Rerandomization in stratified randomized experiments

TL;DR

This paper introduces two new rerandomization methods for stratified randomized experiments that improve covariate balance without relying on modeling assumptions, supported by theoretical analysis and simulations.

Contribution

It proposes two novel rerandomization techniques tailored for stratified experiments, analyzing their statistical properties and efficiency improvements.

Findings

Both methods achieve better covariate balance than traditional stratification.

The second method is more efficient when the number of strata is fixed and sizes grow large.

Simulation and real-data examples demonstrate the advantages of the proposed methods.

Abstract

Stratification and rerandomization are two well-known methods used in randomized experiments for balancing the baseline covariates. Renowned scholars in experimental design have recommended combining these two methods; however, limited studies have addressed the statistical properties of this combination. This paper proposes two rerandomization methods to be used in stratified randomized experiments, based on the overall and stratum-specific Mahalanobis distances. The first method is applicable for nearly arbitrary numbers of strata, strata sizes, and stratum-specific proportions of the treated units. The second method, which is generally more efficient than the first method, is suitable for situations in which the number of strata is fixed with their sizes tending to infinity.
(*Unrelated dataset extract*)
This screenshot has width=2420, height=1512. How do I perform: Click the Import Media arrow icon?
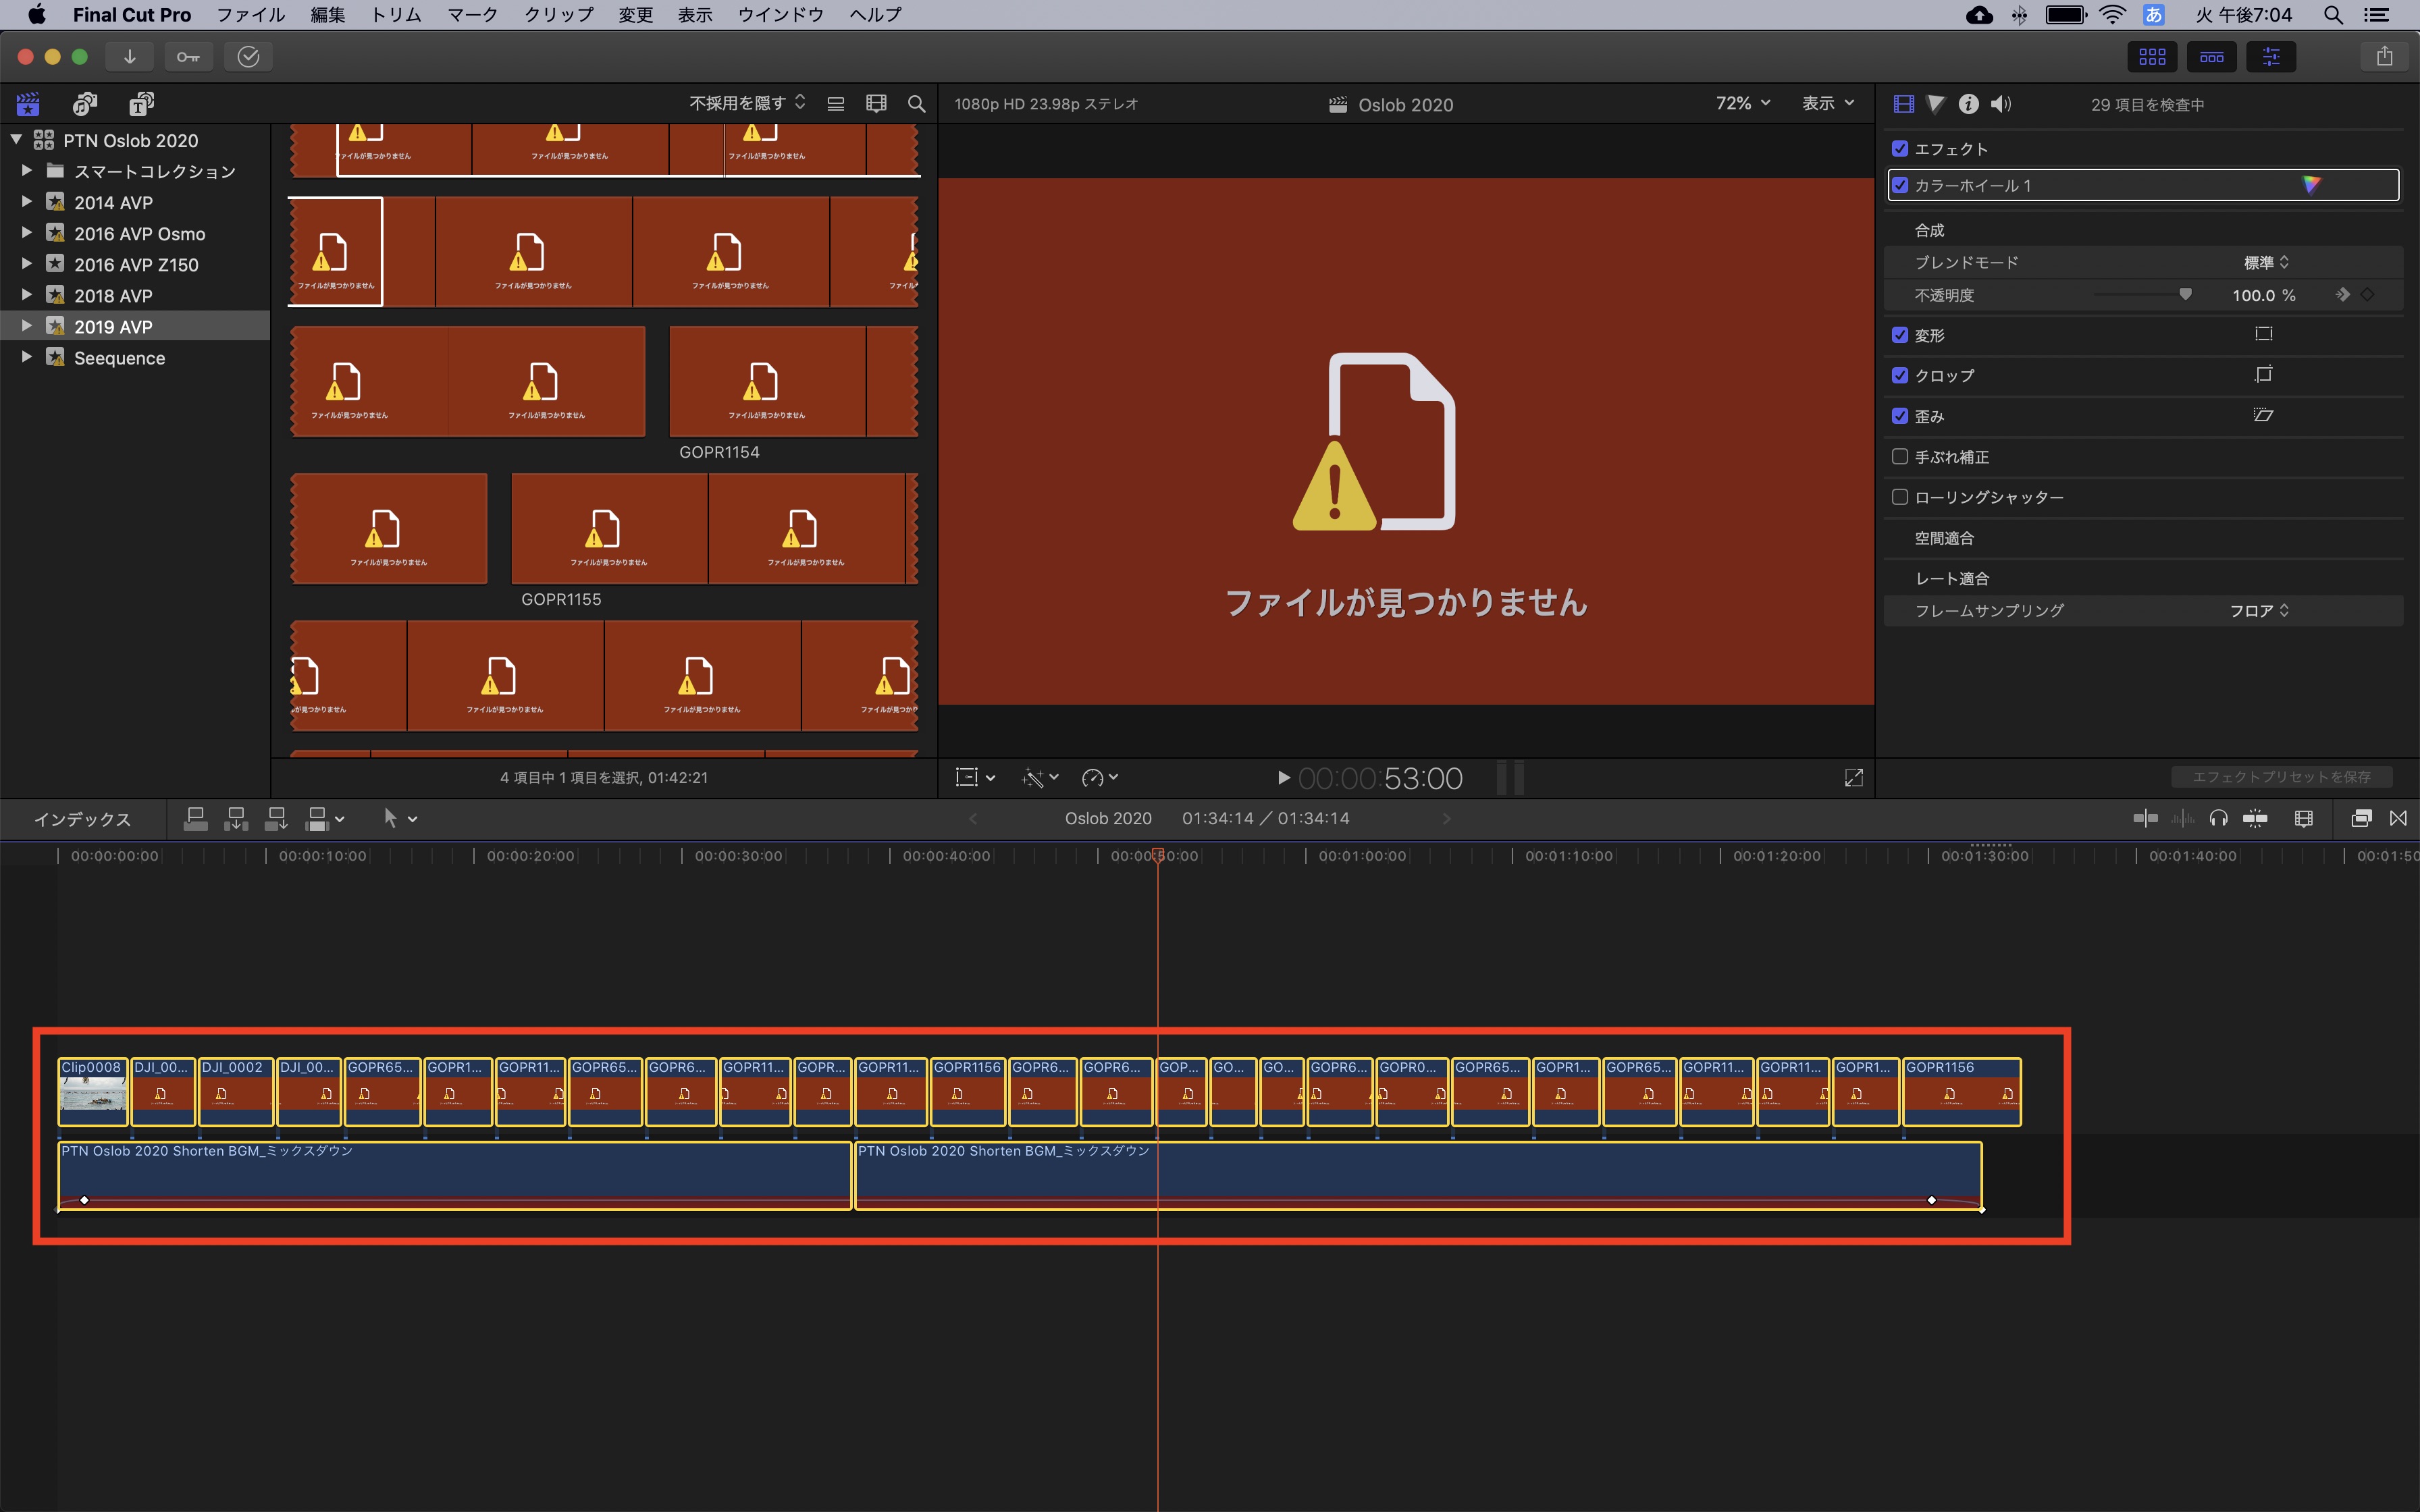tap(129, 57)
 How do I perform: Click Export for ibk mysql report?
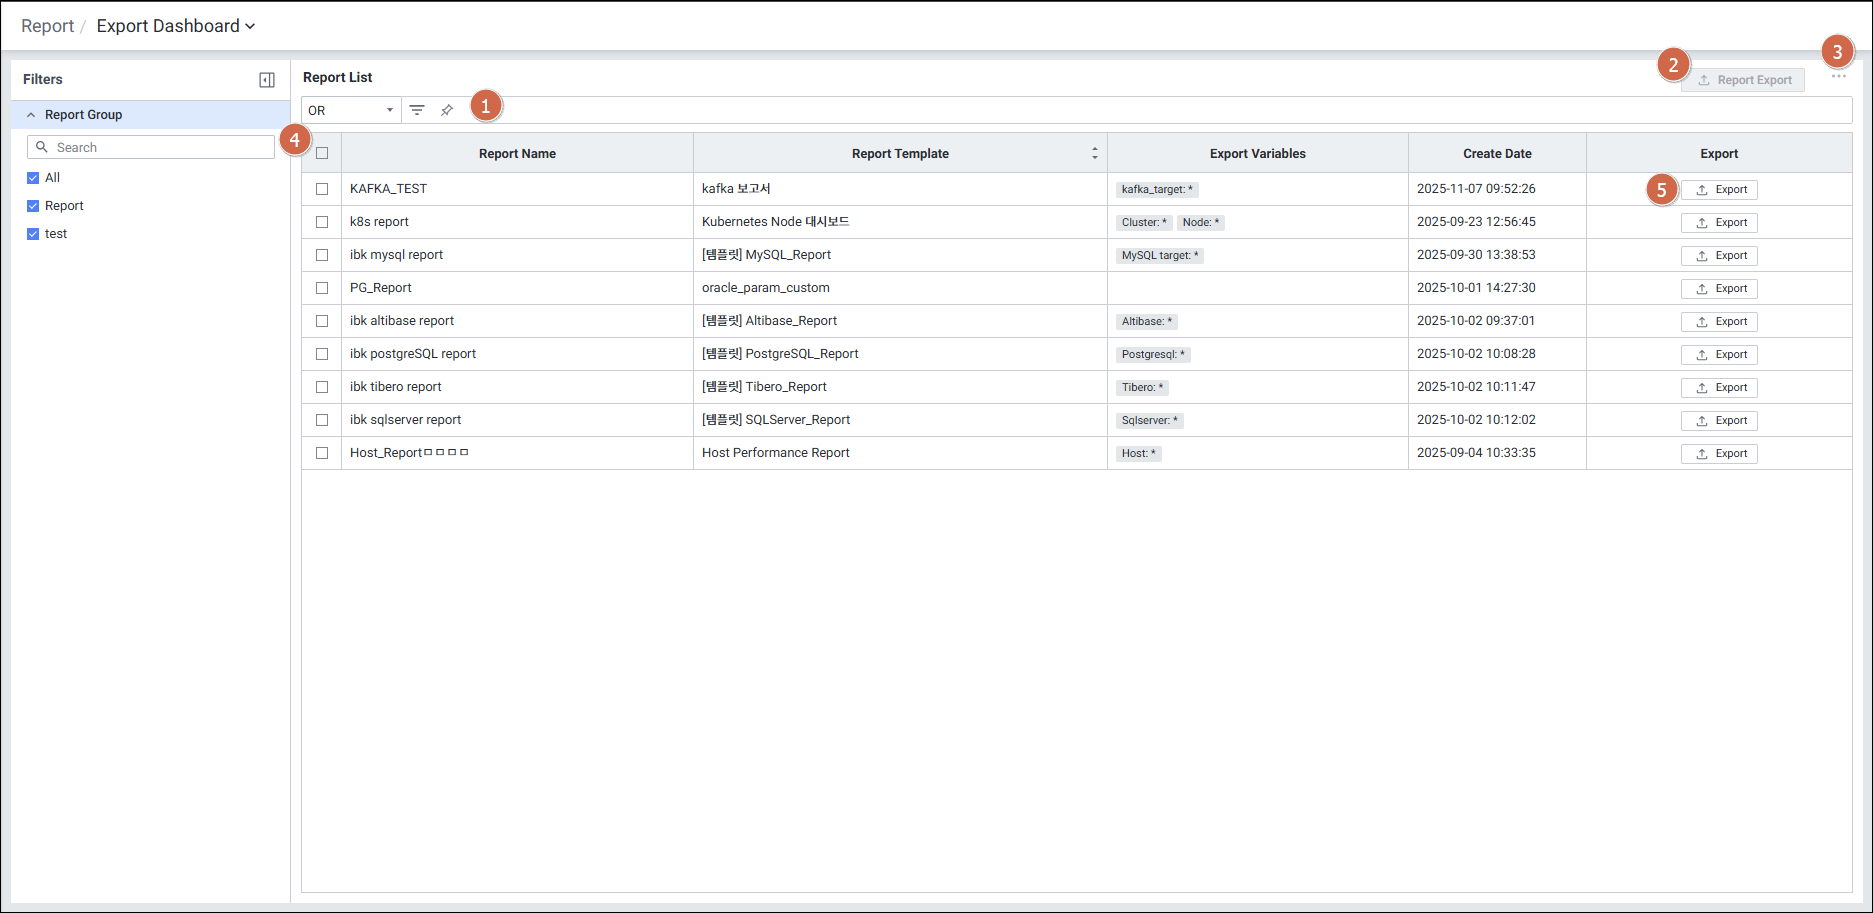(1719, 255)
Under the randomization inference framework, we obtain the asymptotic distributions of estimators used in these methods and the formulas of variance reduction when compared to stratified randomization. Our analysis does not require any modeling assumption regarding the potential outcomes. Moreover, we provide asymptotically conservative variance estimators and confidence intervals for the average treatment effect. The advantages of the proposed methods are exhibited through an extensive simulation study and a real-data example.